Copy the lines below exactly, leaving out the pictures.

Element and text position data
"""

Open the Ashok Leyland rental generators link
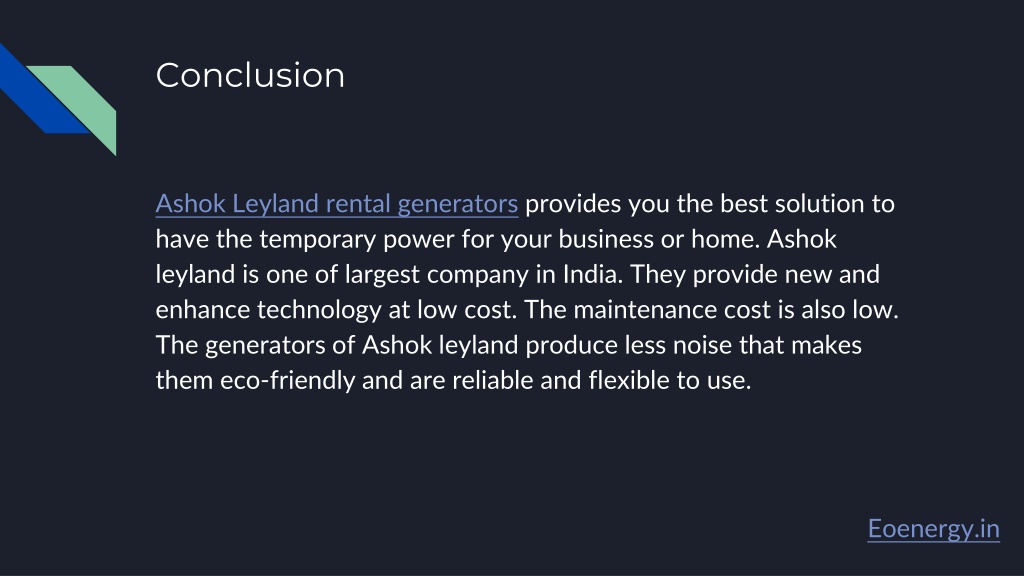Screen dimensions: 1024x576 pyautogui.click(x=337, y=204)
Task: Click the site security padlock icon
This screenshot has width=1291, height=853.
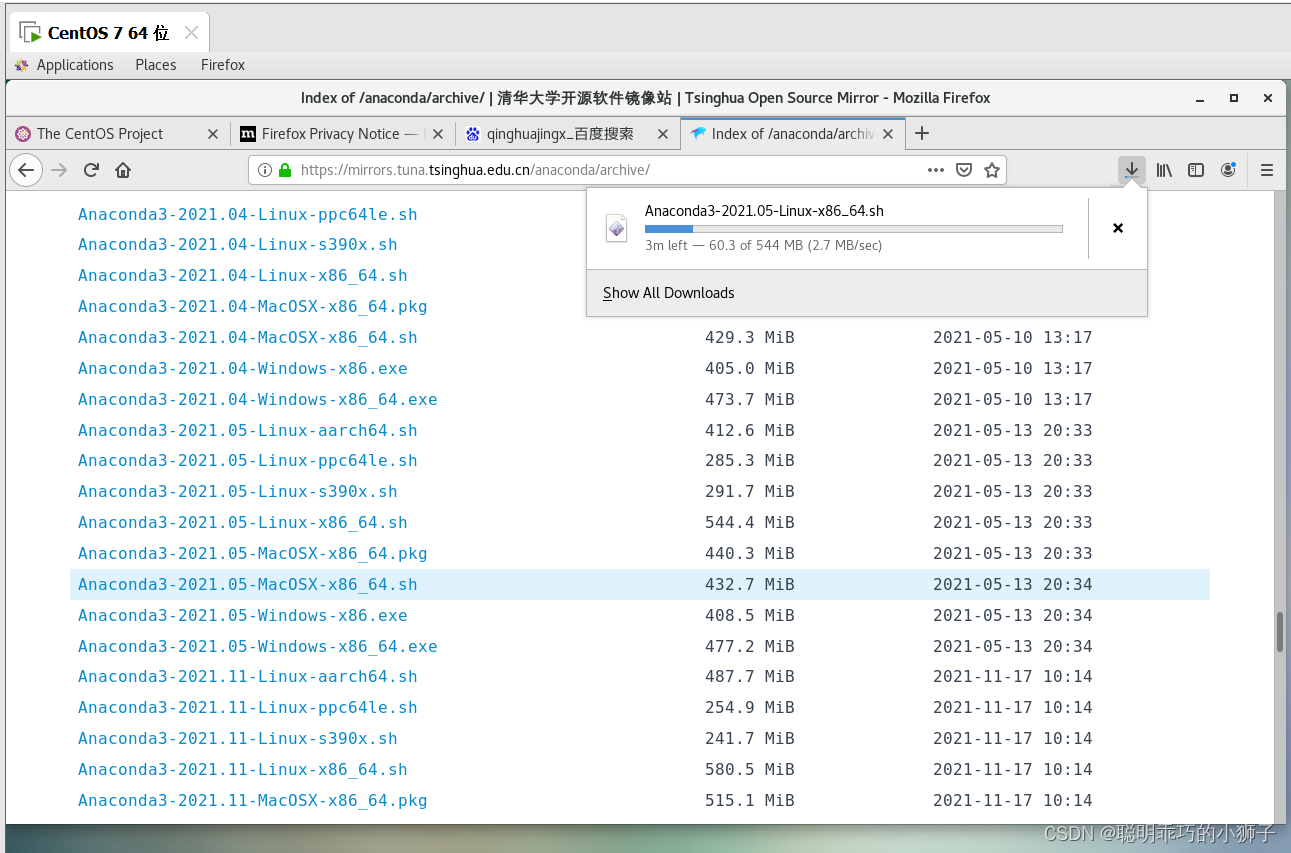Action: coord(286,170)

"""

§ WORKED SOLUTION
Open the Ashok Leyland rental generators link
Screen dimensions: 1024x576 pyautogui.click(x=337, y=204)
Task: Click the site security padlock icon
This screenshot has width=1291, height=853.
Action: coord(286,170)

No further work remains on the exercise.